• **Dataset items**:
━━━━━━━━━━
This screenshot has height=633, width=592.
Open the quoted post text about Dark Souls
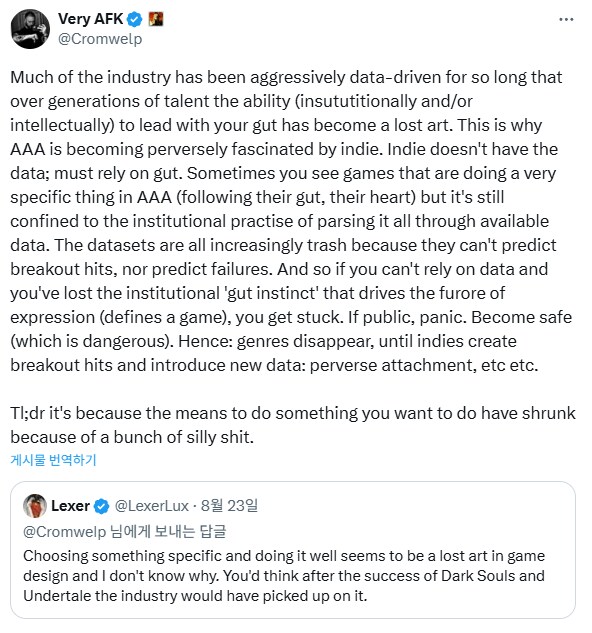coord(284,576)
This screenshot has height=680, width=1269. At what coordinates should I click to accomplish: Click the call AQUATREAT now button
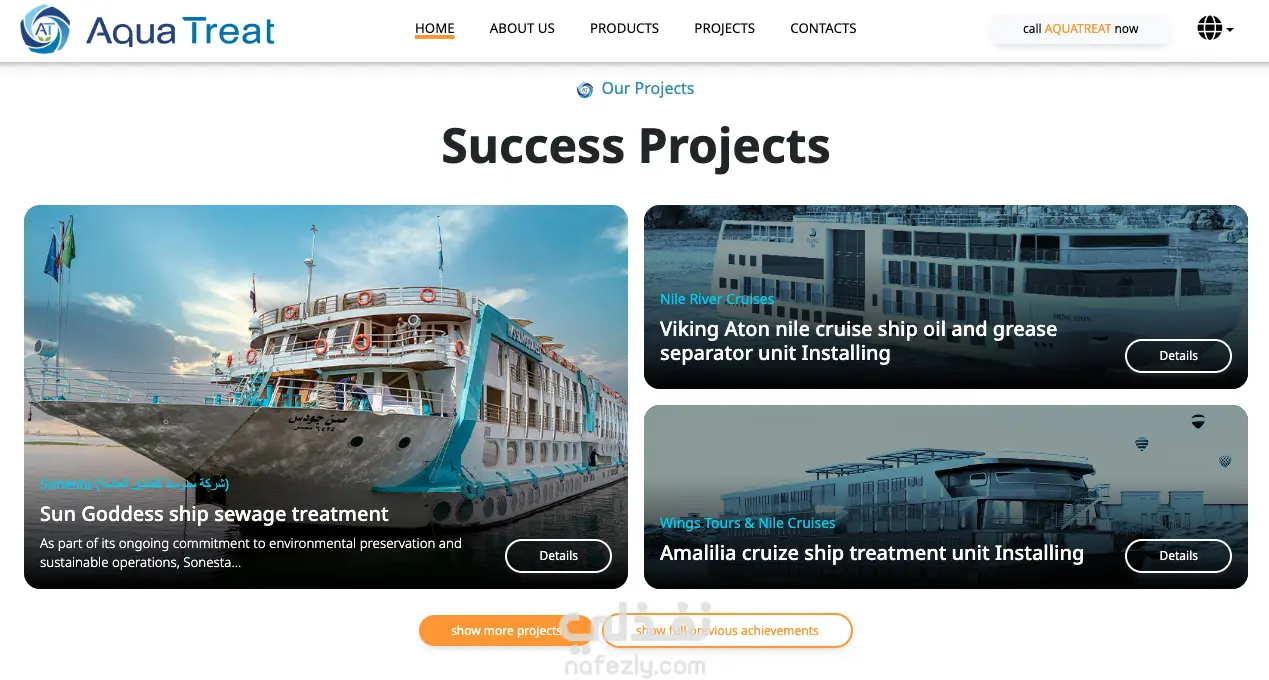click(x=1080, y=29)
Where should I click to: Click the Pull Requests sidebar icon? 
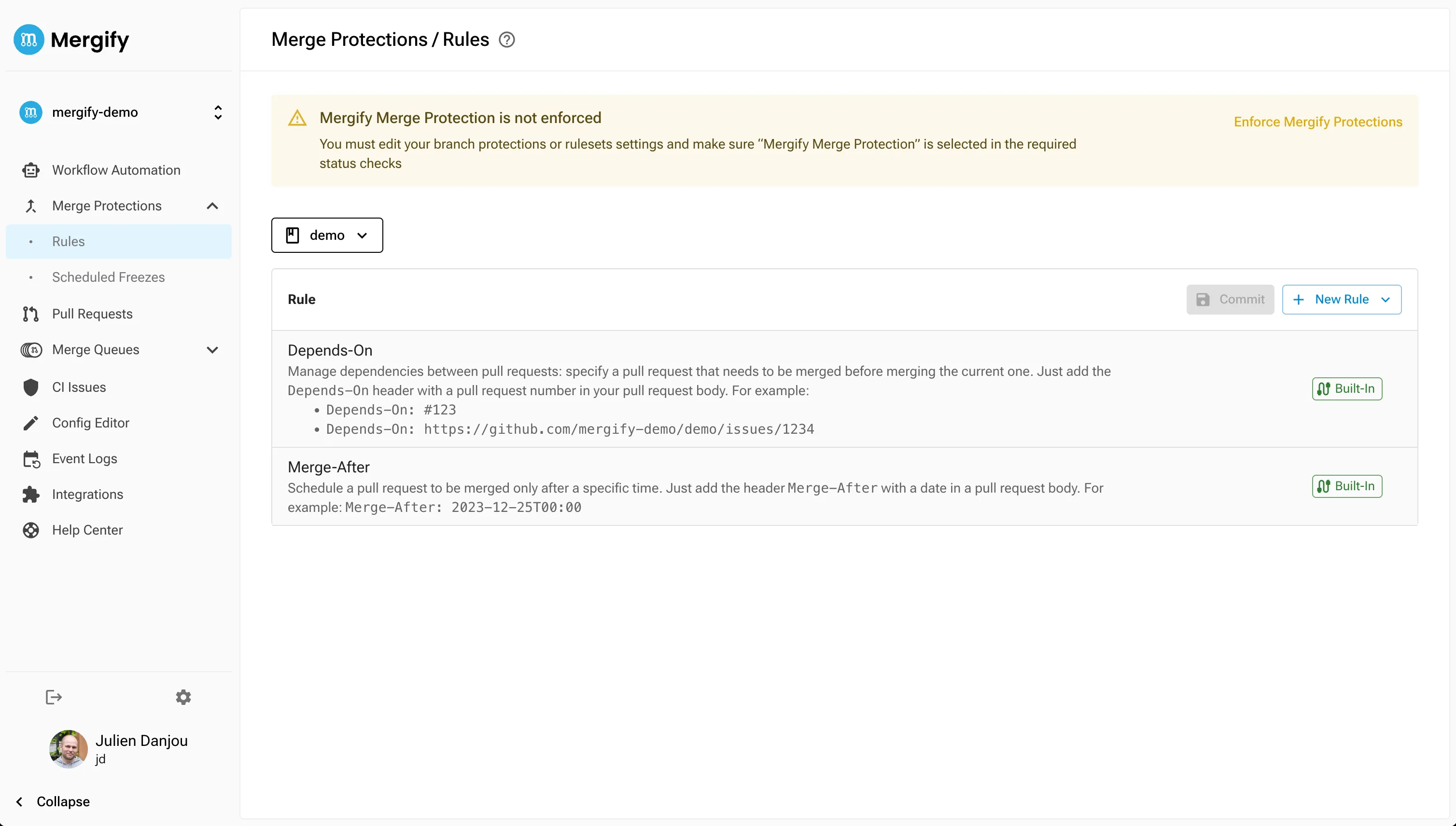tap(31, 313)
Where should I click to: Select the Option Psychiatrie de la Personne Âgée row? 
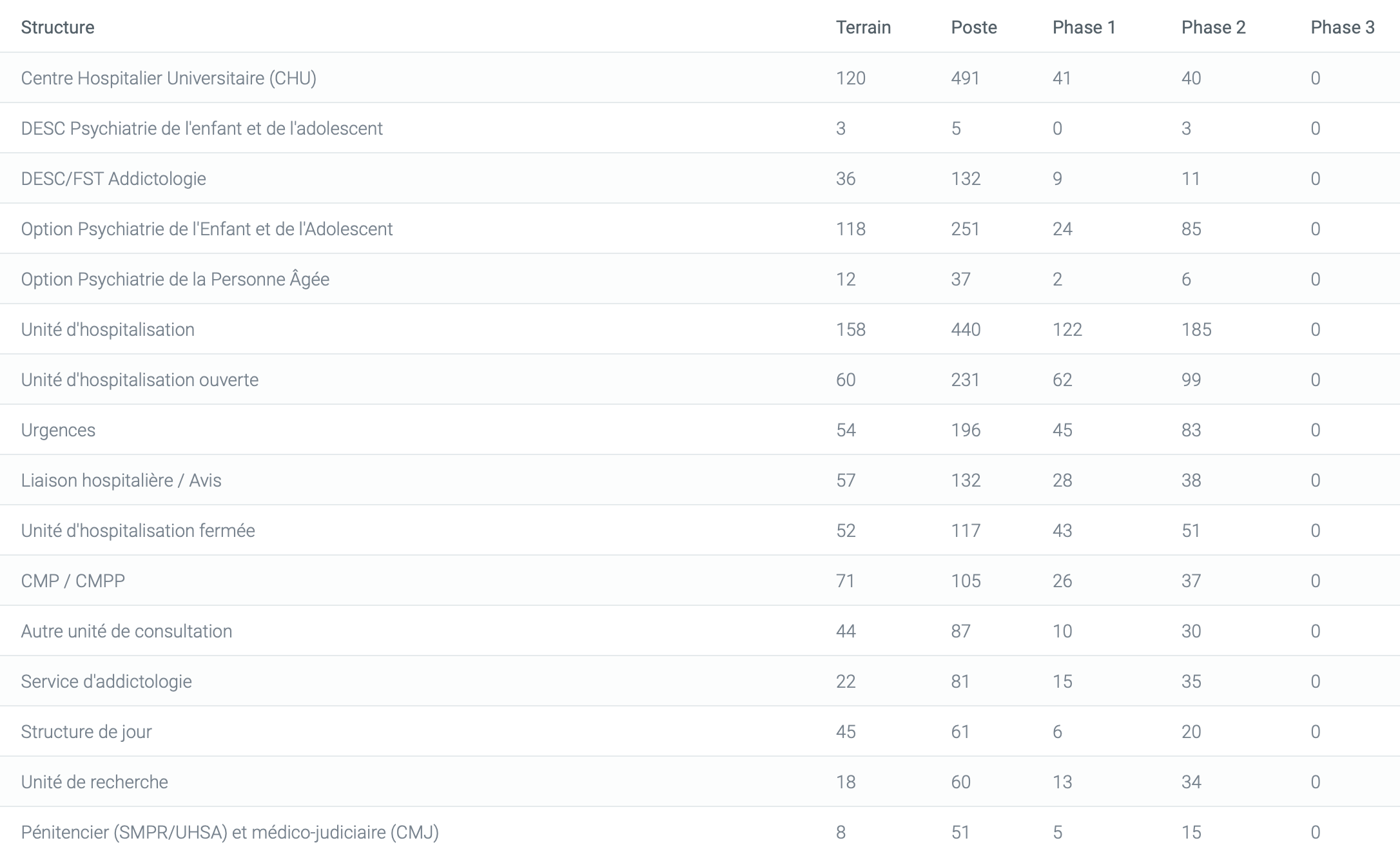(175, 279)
━━━━━━━━━━
• **ASSIGNMENT**:
Exactly as written above, print every line of the data but not its pictures.

• **SOLUTION TO THE EXERCISE**:
This screenshot has height=633, width=592.
Open the quoted post text about Dark Souls
coord(284,576)
This screenshot has height=680, width=1269. At what coordinates should I click to accomplish: Click the call AQUATREAT now button
click(x=1080, y=29)
Where should I click to: Click the Pull Requests sidebar icon? 
tap(31, 313)
Where should I click to: Select the Option Psychiatrie de la Personne Âgée row? 
(175, 279)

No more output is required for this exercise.